MATERIAL SHOWN >>
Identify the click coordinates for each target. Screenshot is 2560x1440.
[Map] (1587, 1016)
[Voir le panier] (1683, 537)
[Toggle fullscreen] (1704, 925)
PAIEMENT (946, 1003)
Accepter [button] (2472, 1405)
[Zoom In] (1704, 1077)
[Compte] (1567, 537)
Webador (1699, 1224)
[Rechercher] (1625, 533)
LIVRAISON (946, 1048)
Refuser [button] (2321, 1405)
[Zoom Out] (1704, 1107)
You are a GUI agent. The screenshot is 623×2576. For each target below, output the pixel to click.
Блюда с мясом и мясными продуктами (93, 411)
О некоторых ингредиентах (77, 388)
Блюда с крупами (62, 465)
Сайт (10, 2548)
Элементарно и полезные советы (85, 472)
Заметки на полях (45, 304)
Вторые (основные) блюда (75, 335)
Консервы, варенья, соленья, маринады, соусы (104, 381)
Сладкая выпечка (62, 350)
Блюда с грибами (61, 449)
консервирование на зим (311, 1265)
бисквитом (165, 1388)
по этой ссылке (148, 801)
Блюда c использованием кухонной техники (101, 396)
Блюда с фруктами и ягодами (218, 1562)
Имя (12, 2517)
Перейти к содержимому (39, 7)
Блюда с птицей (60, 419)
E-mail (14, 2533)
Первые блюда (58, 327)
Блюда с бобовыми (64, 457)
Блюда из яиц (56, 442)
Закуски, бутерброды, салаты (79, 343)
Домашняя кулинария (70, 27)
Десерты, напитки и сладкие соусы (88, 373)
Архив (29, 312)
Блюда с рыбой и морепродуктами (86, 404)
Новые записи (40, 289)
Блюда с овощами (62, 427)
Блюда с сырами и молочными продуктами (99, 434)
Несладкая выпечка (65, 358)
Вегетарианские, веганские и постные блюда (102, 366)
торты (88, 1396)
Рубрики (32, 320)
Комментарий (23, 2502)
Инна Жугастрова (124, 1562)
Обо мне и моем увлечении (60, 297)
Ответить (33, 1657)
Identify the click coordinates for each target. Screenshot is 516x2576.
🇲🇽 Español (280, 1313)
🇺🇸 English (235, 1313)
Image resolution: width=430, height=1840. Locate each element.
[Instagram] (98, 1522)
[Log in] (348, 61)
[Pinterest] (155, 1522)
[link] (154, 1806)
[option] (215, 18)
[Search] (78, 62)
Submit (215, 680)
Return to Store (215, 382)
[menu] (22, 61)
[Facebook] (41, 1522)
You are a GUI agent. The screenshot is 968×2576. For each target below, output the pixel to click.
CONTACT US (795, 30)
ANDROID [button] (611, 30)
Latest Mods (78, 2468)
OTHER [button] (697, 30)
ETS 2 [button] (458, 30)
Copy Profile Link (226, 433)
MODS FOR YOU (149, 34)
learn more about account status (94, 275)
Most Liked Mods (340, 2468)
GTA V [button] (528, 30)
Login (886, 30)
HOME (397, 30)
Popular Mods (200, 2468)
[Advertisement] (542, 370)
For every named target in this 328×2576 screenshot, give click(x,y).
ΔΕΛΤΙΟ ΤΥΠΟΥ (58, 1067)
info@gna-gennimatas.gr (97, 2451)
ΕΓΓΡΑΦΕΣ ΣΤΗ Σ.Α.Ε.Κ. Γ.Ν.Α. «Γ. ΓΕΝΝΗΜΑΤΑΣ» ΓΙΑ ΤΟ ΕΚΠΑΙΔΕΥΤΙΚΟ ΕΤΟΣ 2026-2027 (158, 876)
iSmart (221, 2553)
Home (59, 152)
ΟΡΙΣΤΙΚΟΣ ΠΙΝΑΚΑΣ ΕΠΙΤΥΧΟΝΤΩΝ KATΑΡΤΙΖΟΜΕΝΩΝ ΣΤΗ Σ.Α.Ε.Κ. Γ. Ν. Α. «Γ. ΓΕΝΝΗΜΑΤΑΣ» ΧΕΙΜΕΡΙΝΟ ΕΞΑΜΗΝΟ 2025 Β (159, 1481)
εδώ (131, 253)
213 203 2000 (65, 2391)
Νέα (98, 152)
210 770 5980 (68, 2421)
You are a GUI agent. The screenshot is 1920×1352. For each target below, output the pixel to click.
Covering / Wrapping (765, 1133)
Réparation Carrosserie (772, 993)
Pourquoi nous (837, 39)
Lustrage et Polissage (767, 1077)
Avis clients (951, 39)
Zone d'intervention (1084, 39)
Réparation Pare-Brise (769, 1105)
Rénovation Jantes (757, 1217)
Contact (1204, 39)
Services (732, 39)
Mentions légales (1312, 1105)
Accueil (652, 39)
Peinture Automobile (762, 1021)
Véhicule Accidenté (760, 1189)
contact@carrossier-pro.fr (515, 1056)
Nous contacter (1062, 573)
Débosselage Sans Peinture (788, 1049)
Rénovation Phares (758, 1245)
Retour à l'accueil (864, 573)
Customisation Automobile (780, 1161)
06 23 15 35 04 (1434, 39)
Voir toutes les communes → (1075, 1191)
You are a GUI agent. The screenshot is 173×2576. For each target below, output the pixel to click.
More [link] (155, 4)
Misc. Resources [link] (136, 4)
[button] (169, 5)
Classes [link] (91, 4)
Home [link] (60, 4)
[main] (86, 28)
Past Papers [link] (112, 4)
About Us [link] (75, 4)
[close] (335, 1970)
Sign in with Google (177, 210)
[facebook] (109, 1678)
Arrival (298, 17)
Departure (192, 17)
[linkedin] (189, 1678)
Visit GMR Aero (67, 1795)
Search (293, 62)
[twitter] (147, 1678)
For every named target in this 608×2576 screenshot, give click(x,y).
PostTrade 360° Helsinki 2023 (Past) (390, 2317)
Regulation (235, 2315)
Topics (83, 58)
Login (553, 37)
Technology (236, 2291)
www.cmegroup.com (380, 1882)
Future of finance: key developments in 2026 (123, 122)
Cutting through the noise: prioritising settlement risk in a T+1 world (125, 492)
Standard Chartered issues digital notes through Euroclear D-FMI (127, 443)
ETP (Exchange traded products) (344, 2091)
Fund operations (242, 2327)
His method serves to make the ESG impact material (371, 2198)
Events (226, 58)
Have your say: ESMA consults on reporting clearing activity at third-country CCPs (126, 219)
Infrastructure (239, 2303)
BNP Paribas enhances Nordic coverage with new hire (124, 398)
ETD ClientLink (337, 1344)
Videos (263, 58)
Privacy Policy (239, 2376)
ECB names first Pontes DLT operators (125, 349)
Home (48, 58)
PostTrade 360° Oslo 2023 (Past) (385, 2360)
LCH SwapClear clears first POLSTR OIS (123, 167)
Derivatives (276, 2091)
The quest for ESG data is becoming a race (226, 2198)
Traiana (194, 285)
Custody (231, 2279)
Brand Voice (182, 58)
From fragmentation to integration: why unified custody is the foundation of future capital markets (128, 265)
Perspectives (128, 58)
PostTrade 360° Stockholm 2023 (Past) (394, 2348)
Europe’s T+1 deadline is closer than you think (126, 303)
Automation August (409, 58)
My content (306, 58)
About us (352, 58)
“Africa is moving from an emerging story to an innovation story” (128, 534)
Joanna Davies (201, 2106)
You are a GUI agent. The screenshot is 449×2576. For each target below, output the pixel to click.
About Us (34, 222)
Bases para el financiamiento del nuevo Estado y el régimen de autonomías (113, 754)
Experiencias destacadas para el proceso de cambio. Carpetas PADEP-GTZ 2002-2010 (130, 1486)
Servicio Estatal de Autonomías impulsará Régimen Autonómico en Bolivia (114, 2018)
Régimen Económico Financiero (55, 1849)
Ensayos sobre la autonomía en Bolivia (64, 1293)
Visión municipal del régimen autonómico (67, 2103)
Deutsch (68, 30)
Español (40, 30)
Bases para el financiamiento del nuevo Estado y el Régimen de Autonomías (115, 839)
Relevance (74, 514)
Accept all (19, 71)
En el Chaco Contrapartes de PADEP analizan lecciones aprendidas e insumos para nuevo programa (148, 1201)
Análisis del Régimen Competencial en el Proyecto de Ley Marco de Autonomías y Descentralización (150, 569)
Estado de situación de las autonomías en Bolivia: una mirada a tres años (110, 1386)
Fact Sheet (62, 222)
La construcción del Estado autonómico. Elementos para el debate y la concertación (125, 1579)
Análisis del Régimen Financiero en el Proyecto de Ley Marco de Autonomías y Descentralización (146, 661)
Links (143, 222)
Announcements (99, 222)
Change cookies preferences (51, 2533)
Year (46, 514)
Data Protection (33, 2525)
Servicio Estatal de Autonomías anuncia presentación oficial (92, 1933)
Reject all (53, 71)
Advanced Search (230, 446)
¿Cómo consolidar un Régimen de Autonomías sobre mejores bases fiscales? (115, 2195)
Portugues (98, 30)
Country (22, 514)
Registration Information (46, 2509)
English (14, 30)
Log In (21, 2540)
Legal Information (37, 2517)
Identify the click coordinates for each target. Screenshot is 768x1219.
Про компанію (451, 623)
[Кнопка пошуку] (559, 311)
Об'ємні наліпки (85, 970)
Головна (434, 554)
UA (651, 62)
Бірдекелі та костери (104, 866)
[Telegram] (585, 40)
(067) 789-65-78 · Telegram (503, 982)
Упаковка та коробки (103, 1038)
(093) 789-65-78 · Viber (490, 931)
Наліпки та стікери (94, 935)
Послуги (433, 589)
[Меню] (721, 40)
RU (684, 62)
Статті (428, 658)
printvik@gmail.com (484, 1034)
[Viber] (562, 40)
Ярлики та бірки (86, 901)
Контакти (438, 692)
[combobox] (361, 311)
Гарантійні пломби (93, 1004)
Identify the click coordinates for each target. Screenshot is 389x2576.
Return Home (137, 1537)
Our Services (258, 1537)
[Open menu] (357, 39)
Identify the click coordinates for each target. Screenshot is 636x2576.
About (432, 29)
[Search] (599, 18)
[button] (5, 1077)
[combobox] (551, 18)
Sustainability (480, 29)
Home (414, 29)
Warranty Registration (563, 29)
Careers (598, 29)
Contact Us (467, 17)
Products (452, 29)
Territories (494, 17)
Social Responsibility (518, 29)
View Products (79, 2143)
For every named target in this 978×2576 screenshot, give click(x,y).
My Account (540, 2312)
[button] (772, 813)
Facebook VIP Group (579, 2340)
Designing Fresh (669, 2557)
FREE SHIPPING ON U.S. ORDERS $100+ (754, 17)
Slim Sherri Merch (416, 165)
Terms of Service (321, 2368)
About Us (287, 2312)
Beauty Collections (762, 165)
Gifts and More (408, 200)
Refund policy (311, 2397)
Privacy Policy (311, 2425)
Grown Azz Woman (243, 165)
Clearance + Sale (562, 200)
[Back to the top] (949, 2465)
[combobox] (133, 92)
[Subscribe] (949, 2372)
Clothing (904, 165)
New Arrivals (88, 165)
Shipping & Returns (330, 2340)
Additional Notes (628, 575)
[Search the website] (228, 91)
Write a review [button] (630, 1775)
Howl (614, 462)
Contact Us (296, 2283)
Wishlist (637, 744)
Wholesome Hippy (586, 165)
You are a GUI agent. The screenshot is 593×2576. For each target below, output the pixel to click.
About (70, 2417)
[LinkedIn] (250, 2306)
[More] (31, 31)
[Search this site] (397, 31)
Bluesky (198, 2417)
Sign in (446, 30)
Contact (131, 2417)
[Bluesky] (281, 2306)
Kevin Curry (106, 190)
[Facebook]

WHAT THE EXERCISE ASKS >>
What you return must be an exact retyping of the lines above starting at the line with "My Account (540, 2312)" and ending at the line with "Write a review [button] (630, 1775)", and nothing besides.

RESPONSE TO THE TASK >>
My Account (540, 2312)
[button] (772, 813)
Facebook VIP Group (579, 2340)
Designing Fresh (669, 2557)
FREE SHIPPING ON U.S. ORDERS $100+ (754, 17)
Slim Sherri Merch (416, 165)
Terms of Service (321, 2368)
About Us (287, 2312)
Beauty Collections (762, 165)
Gifts and More (408, 200)
Refund policy (311, 2397)
Privacy Policy (311, 2425)
Grown Azz Woman (243, 165)
Clearance + Sale (562, 200)
[Back to the top] (949, 2465)
[combobox] (133, 92)
[Subscribe] (949, 2372)
Clothing (904, 165)
New Arrivals (88, 165)
Shipping & Returns (330, 2340)
Additional Notes (628, 575)
[Search the website] (228, 91)
Write a review [button] (630, 1775)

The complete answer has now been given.